##### EXTRACTED ENTRIES

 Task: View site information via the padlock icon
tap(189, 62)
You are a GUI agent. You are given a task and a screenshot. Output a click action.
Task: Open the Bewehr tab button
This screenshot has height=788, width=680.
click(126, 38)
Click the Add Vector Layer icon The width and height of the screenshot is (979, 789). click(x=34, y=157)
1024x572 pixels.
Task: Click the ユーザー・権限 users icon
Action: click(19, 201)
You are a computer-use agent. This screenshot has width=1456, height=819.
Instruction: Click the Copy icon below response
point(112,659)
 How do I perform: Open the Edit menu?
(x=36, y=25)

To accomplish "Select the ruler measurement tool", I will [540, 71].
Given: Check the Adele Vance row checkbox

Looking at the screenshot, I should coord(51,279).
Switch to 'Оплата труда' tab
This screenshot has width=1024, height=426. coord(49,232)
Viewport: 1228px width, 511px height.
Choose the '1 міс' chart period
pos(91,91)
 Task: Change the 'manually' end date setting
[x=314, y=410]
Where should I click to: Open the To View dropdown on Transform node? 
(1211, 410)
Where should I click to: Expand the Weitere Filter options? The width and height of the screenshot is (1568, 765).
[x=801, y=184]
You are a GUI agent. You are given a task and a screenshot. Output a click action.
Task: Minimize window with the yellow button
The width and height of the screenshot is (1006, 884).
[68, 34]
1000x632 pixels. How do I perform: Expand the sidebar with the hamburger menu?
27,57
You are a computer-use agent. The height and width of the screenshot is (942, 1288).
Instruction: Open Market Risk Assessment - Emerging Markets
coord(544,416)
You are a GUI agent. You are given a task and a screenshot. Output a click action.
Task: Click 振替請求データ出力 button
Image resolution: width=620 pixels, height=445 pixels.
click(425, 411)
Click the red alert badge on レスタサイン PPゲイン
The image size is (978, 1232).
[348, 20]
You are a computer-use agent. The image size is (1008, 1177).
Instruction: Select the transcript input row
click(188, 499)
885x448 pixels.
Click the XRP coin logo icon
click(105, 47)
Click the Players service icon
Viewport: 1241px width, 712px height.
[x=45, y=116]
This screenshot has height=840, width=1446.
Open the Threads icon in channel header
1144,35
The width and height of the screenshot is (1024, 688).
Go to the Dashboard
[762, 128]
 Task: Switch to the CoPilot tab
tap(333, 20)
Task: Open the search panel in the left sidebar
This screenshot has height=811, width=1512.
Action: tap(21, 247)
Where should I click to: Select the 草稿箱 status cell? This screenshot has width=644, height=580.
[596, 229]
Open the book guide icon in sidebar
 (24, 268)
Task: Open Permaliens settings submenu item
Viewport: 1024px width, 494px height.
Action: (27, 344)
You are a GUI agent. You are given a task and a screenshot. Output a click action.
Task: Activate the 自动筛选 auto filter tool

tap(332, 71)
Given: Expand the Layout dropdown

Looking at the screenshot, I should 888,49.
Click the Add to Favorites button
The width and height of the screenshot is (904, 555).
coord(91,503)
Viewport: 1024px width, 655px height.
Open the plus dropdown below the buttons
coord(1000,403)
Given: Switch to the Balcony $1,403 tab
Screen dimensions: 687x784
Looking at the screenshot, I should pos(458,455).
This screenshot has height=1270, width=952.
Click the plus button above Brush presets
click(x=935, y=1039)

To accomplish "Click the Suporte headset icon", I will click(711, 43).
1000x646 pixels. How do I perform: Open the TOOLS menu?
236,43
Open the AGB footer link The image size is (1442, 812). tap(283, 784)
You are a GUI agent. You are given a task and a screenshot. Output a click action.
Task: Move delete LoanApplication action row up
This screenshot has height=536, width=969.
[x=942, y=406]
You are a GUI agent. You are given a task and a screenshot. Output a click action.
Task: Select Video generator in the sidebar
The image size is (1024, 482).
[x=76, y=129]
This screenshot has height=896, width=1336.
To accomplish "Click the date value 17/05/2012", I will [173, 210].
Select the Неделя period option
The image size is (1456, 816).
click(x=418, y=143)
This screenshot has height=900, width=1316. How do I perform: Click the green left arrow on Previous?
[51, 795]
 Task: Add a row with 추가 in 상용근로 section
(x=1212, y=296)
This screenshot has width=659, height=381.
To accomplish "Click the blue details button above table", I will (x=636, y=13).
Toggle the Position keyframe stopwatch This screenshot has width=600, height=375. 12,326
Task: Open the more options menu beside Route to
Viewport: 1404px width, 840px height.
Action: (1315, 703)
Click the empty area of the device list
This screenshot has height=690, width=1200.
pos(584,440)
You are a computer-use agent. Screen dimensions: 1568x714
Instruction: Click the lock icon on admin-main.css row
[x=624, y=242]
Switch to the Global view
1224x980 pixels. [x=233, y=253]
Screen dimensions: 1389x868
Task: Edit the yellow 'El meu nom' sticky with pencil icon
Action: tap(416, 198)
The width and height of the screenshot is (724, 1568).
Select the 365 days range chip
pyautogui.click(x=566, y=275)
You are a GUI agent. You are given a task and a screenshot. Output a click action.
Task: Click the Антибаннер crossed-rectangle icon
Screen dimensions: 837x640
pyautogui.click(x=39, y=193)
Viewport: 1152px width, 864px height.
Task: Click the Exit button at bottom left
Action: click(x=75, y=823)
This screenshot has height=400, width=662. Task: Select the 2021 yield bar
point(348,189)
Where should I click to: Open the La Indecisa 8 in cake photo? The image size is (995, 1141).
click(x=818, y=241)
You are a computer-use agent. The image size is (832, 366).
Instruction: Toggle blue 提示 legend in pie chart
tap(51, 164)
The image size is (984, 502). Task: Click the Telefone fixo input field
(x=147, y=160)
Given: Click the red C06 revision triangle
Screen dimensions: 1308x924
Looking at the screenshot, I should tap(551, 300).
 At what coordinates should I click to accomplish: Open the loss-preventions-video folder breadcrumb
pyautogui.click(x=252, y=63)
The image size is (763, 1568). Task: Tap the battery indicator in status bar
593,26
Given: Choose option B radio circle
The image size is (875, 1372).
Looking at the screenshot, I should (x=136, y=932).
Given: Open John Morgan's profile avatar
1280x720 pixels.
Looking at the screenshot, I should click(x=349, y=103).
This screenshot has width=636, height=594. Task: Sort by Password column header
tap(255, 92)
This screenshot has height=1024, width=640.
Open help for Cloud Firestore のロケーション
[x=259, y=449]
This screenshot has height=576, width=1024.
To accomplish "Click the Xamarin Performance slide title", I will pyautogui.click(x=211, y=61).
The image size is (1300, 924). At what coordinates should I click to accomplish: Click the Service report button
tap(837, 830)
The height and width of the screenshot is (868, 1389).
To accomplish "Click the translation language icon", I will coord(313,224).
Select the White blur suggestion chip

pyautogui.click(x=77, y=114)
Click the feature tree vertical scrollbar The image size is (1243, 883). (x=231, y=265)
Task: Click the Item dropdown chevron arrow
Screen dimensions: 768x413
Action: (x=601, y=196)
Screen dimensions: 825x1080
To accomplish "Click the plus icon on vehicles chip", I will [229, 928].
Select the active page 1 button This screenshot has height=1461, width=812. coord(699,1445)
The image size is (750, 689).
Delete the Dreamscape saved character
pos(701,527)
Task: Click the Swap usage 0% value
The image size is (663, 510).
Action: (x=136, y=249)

##########

#### [WHAT IS ASKED]
Give the material from the line containing "Where should I click to: Expand" up to and including the line containing "[x=801, y=184]" as a JSON list of strings, one string per line, leaving out blank lines.

#### [RESULT FOR THIS TASK]
[
  "Where should I click to: Expand the Weitere Filter options? The width and height of the screenshot is (1568, 765).",
  "[x=801, y=184]"
]